Merkez Bankası perşembe günü ağustos ayı Para Politikası Kurulu kararını açıklayacak. Politika faizi cumhurbaşkanlığı seçimleri sonrası göreve gelen yeni ekonomi yönetimiyle birlikte iki toplantıda 900 baz puan artarak yüzde 8,5’ten yüzde 17,5’e çıkarıldı. Her iki toplantıda da Merkez Bankası’nın artırımları piyasa beklentilerinin altında kaldı. Ağustosta ise piyasanın beklentileri politika faizinin yüzde 19-20 seviyelerine gelmesi yönünde. Ancak pazar günü kur korumalı mevduata ilişkin Merkez Bankası’ndan gelen TL mevduata dönüşüm hedefleri ekonomistleri politika faizi kararı konusunda biraz tedirgin etti. Bazı uzmanlar politika faizi beklentisini değiştirmezken bazıları ise KKM kararı sonrasında faiz artışı beklentisini düşürdü.

****

Merkez Bankası faiz kararına ilişkin metinde yer alan "Her iki toplantıda da Merkez Bankası’nın artırımları piyasa beklentilerinin altında kaldı." cümlesini İngilizceye çeviriniz.

Kayıtlı Veriler:
****

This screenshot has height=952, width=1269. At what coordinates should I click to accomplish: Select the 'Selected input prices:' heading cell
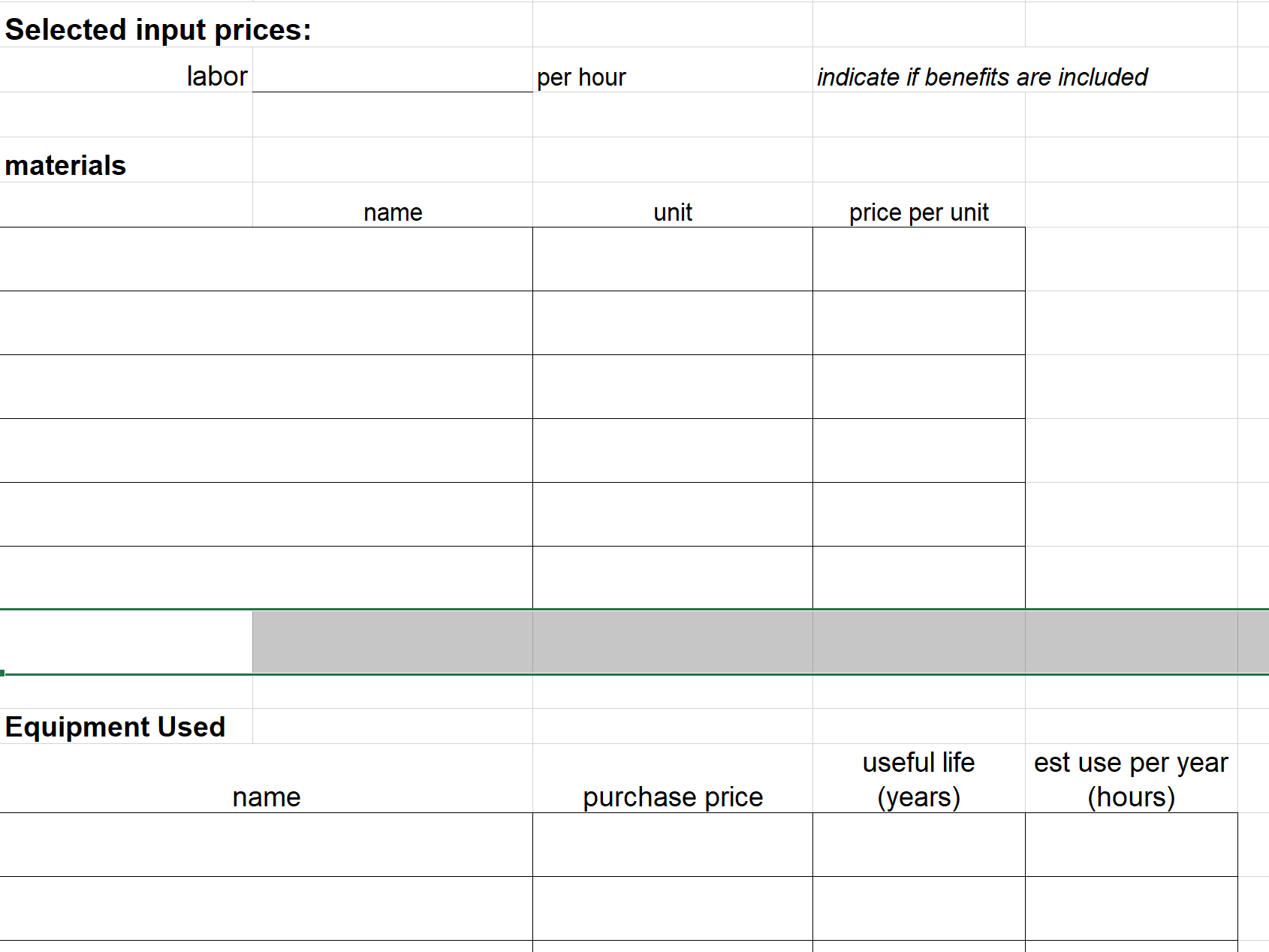pyautogui.click(x=158, y=29)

****

Eksiksiz Yanıt: In both meetings, the Central Bank's increases fell short of market expectations.